(CNN) — Former Republican presidential nominee Mitt Romney will attend an interfaith service honoring those who suffered or lost their lives in the Boston bombing, two sources close to Romney confirmed.
President Barack Obama is also scheduled to be at the event, the White House announced Tuesday.
Romney, a former Massachusetts governor who ran his presidential campaign from Boston, was invited to the service by the state's current chief executive, Deval Patrick.
Romney now serves as a chairman of a committee for the Boston-based Solamere Capital, the investment firm founded by his eldest son, Tagg.
Romney made a rare comment via Twitter shortly after the bombings near the finish line of the Boston Marathon. Three people were killed and 180 wounded.
For his part, Tagg said the person or persons responsible for the bombing, being investigated as a terrorist act, "messed with the wrong people."

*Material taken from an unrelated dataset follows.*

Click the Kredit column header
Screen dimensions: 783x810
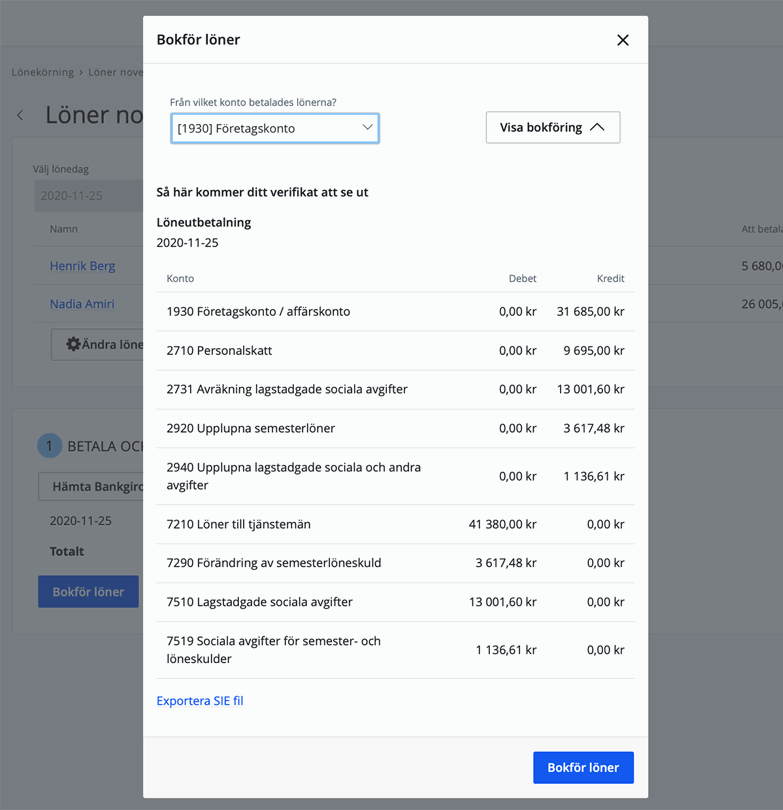[610, 278]
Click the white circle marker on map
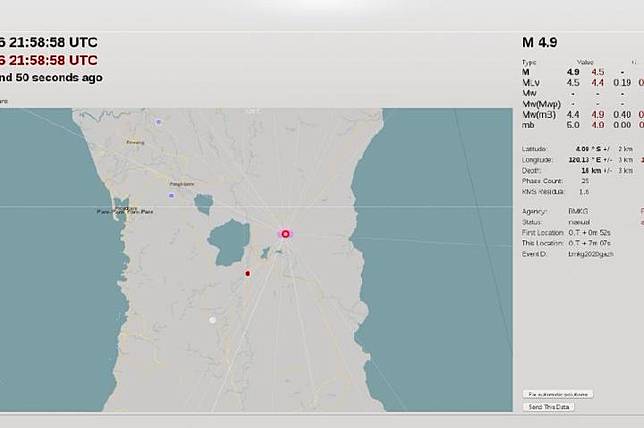This screenshot has width=644, height=428. pos(212,320)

"It's such a cowardly act, whoever did this," Tagg Romney said Tuesday on CNN's "Starting Point."
"Then you see the warmth of the first responders, and the people around who rushed to the scene. Such a contrast to their bravery. It just really is a family event. And it's the best of Boston. It's wonderful to see how people have been responding and how people are pulling together."
Romney and Obama were at the same venue in late November following the election when the president invited his former opponent to the White House for lunch.